As a kid growing up in the San Francisco ACT brought to mind guys in tights running around and projecting their voices at the American Conservatory Theater. Now I’ve got to adjust my association with the acronym with the recent publication in Circulation of the Acetylcysteine for Contrast-Induced Nephropathy Trial (ACT).
ACT is the largest randomized trial to date to evaluate the use of oral acetylcysteine prophylaxis in patients at risk for contrast induced nephropathy (CIN). In this multicenter trial, 2803 patients at risk for CIN undergoing an intravascular angiographic procedure were randomized to either acetylcysteine or placebo. Roughly 35% of patients in each group had eGFRs between 30-60 ml/min by MDRD and about 5% in each group had an eGFR of less than 30 ml/min.
The acetylcysteine group received 1200 mg of oral acetylcysteine q12 hours before and after the contrast load. The use of normal saline at a rate of 1 mL/kg per hour, from 6 to 12 hours before to 6 to 12 hours after angiography, was strongly recommended but changes in the total volume or speed of administration were permitted. In the end, 94% of patients received normal saline in both the treatment and placebo groups at some dose with 47% in both groups receiving exactly the recommended dose.

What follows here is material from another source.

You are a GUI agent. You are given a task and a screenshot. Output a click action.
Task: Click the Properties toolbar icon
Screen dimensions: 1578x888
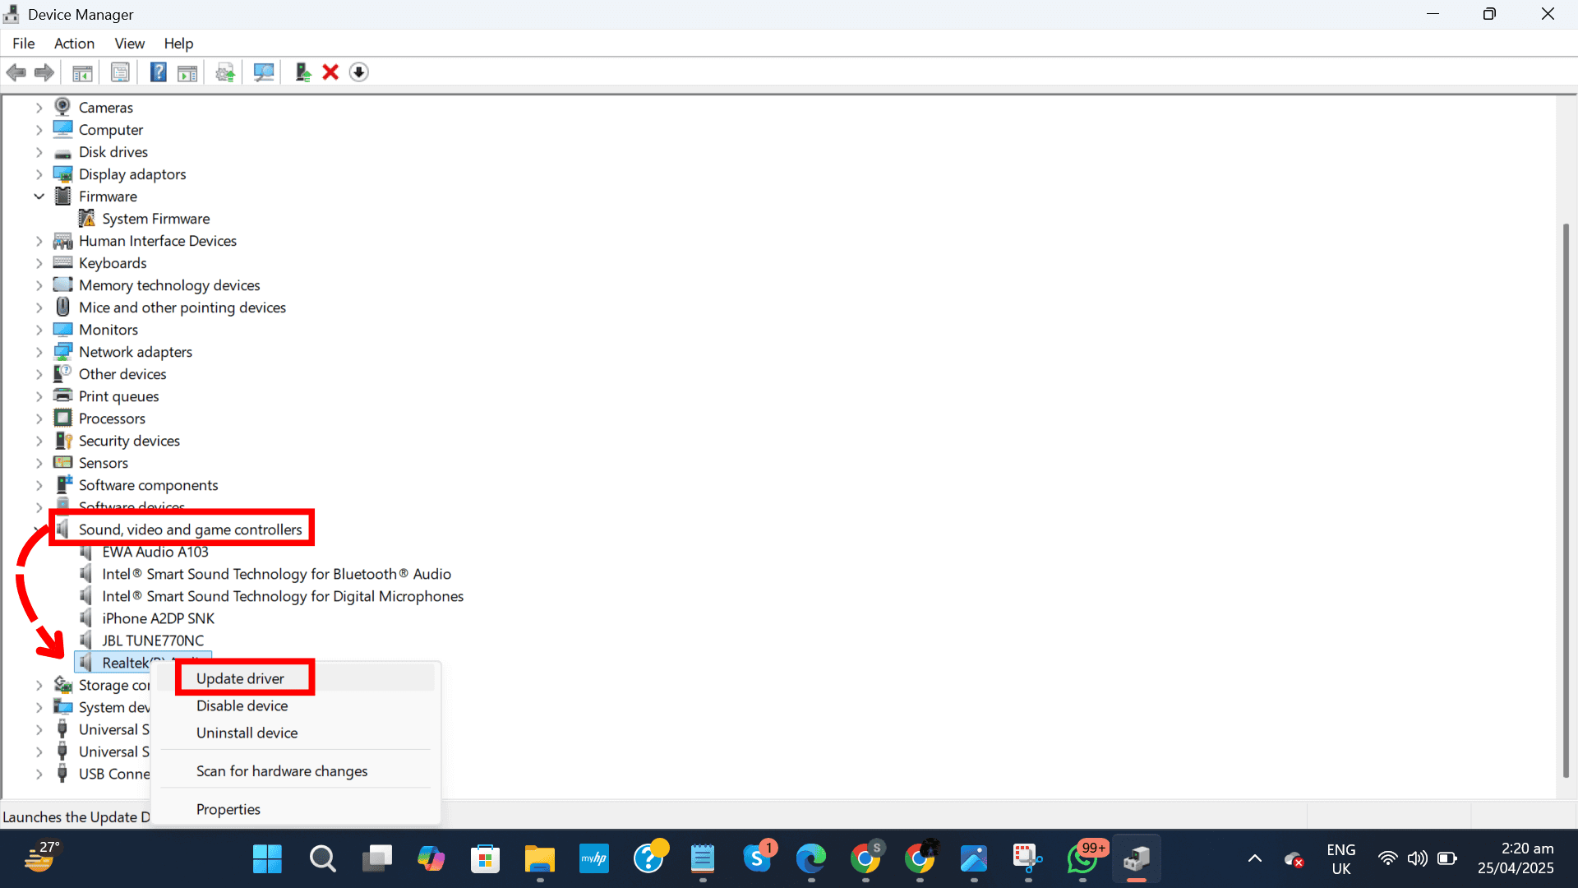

There was no difference between the treatment and placebo arms in terms of the primary outcome of CIN (defined as a 25% elevation of serum creatinine above baseline between 48 and 96 hours after angiography) or the secondary composite outcome of need for dialysis or death in the intention to treat analysis. Approximately 13% of patients in each group experienced CIN with 2% and 0.3% experiencing death or need for dialysis respectively.
This looks to be the end of the acetylcysteine in CIN argument. It’s hard to imagine a larger or more well performed study. There was no hint in the subgoups that patients with more severe chronic kidney disease or diabetic nephropathy might benefit. This is clear evidence that we should drop acetylcysteine from the CIN prophylaxis tool kit and focus our efforts elsewhere.
So, the argument is not over. As noted in the commentary, the ACT results are limited by the low resolution of the description of the fluid strategies between groups leaving the bias door open a crack. The issue of generalizability is also raised in patients with advanced chronic kidney disease (and other high risk groups) given their relatively low numbers in the study. Although the ACT subgroup analyses give no hint that NAC might be of benefit in these groups the hypothesis of benefit for them remains to be adequately tested.